◆ EXERCISE OBJECTIVE ◆
Rewrite the listing below with "Viewport" swapped for "Window size" each time it appears, leaving every other part as it is.

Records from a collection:
- - - -

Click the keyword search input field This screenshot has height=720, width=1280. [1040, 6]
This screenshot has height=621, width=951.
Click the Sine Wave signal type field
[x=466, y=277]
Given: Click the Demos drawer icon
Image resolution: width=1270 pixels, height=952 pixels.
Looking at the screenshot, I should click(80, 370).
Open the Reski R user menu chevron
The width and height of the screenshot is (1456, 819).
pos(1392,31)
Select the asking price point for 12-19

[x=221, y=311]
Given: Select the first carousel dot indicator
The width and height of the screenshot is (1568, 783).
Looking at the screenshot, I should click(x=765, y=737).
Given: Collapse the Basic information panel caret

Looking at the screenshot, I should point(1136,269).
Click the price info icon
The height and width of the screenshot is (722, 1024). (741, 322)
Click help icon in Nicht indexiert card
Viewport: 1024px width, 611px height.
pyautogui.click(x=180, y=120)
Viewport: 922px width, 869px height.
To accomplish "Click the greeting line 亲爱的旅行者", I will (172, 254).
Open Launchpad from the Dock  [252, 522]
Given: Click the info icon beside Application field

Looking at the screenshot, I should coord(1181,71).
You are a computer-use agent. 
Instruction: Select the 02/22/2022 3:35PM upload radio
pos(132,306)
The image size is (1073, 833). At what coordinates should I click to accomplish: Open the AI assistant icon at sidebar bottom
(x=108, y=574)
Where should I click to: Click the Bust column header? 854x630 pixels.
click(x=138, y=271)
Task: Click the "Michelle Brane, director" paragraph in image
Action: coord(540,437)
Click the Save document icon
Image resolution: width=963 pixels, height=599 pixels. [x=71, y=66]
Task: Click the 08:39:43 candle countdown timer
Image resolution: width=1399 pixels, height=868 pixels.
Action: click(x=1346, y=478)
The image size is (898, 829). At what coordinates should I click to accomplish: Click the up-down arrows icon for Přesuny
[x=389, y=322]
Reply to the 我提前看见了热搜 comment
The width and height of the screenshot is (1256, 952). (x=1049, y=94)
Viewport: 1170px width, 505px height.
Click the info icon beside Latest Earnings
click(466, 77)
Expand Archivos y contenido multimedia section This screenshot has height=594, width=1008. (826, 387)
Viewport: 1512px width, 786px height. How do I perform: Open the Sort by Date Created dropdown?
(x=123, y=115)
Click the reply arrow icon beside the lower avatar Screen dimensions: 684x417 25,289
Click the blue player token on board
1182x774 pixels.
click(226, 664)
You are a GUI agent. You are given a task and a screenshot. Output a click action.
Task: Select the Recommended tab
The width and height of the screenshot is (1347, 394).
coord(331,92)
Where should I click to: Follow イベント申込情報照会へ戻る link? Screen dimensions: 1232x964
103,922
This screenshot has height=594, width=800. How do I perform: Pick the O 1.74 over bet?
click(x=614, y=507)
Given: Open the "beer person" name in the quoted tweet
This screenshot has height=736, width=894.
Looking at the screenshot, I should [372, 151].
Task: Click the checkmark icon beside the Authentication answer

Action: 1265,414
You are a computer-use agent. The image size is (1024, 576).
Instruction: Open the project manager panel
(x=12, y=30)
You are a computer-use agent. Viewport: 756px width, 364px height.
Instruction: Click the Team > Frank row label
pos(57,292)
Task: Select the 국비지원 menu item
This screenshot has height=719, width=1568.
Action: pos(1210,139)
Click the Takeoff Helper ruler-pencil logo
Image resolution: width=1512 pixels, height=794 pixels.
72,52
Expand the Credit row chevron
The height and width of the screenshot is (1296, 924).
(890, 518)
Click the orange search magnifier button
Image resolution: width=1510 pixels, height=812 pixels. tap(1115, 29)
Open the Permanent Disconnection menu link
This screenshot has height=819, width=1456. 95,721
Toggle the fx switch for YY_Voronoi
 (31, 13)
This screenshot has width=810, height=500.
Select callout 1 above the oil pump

- - - -

◆ RESULT BELOW ◆
Click the keyword search input field This screenshot has height=720, width=1280. [1040, 6]
This screenshot has height=621, width=951.
Click the Sine Wave signal type field
[x=466, y=277]
Given: Click the Demos drawer icon
Image resolution: width=1270 pixels, height=952 pixels.
Looking at the screenshot, I should click(80, 370).
Open the Reski R user menu chevron
The width and height of the screenshot is (1456, 819).
pos(1392,31)
Select the asking price point for 12-19

[x=221, y=311]
Given: Select the first carousel dot indicator
The width and height of the screenshot is (1568, 783).
Looking at the screenshot, I should click(x=765, y=737).
Given: Collapse the Basic information panel caret

Looking at the screenshot, I should point(1136,269).
Click the price info icon
The height and width of the screenshot is (722, 1024). (741, 322)
Click help icon in Nicht indexiert card
Window size: 1024px width, 611px height.
pyautogui.click(x=180, y=120)
Window size: 922px width, 869px height.
To accomplish "Click the greeting line 亲爱的旅行者", I will (172, 254).
Open Launchpad from the Dock  [252, 522]
Given: Click the info icon beside Application field

Looking at the screenshot, I should coord(1181,71).
You are a computer-use agent. 
Instruction: Select the 02/22/2022 3:35PM upload radio
pos(132,306)
The image size is (1073, 833). At what coordinates should I click to accomplish: Open the AI assistant icon at sidebar bottom
(x=108, y=574)
Where should I click to: Click the Bust column header? 854x630 pixels.
click(x=138, y=271)
Task: Click the "Michelle Brane, director" paragraph in image
Action: coord(540,437)
Click the Save document icon
Image resolution: width=963 pixels, height=599 pixels. [x=71, y=66]
Task: Click the 08:39:43 candle countdown timer
Image resolution: width=1399 pixels, height=868 pixels.
Action: click(x=1346, y=478)
The image size is (898, 829). At what coordinates should I click to accomplish: Click the up-down arrows icon for Přesuny
[x=389, y=322]
Reply to the 我提前看见了热搜 comment
The width and height of the screenshot is (1256, 952). (x=1049, y=94)
Window size: 1170px width, 505px height.
Click the info icon beside Latest Earnings
click(466, 77)
Expand Archivos y contenido multimedia section This screenshot has height=594, width=1008. (826, 387)
Window size: 1512px width, 786px height. How do I perform: Open the Sort by Date Created dropdown?
(x=123, y=115)
Click the reply arrow icon beside the lower avatar Screen dimensions: 684x417 25,289
Click the blue player token on board
1182x774 pixels.
click(226, 664)
You are a GUI agent. You are given a task and a screenshot. Output a click action.
Task: Select the Recommended tab
The width and height of the screenshot is (1347, 394).
coord(331,92)
Where should I click to: Follow イベント申込情報照会へ戻る link? Screen dimensions: 1232x964
103,922
This screenshot has height=594, width=800. How do I perform: Pick the O 1.74 over bet?
click(x=614, y=507)
Given: Open the "beer person" name in the quoted tweet
This screenshot has height=736, width=894.
Looking at the screenshot, I should [372, 151].
Task: Click the checkmark icon beside the Authentication answer

Action: 1265,414
You are a computer-use agent. The image size is (1024, 576).
Instruction: Open the project manager panel
(x=12, y=30)
You are a computer-use agent. Window size: 756px width, 364px height.
Instruction: Click the Team > Frank row label
pos(57,292)
Task: Select the 국비지원 menu item
This screenshot has height=719, width=1568.
Action: pos(1210,139)
Click the Takeoff Helper ruler-pencil logo
Image resolution: width=1512 pixels, height=794 pixels.
72,52
Expand the Credit row chevron
The height and width of the screenshot is (1296, 924).
(890, 518)
Click the orange search magnifier button
Image resolution: width=1510 pixels, height=812 pixels. tap(1115, 29)
Open the Permanent Disconnection menu link
This screenshot has height=819, width=1456. 95,721
Toggle the fx switch for YY_Voronoi
 (31, 13)
This screenshot has width=810, height=500.
Select callout 1 above the oil pump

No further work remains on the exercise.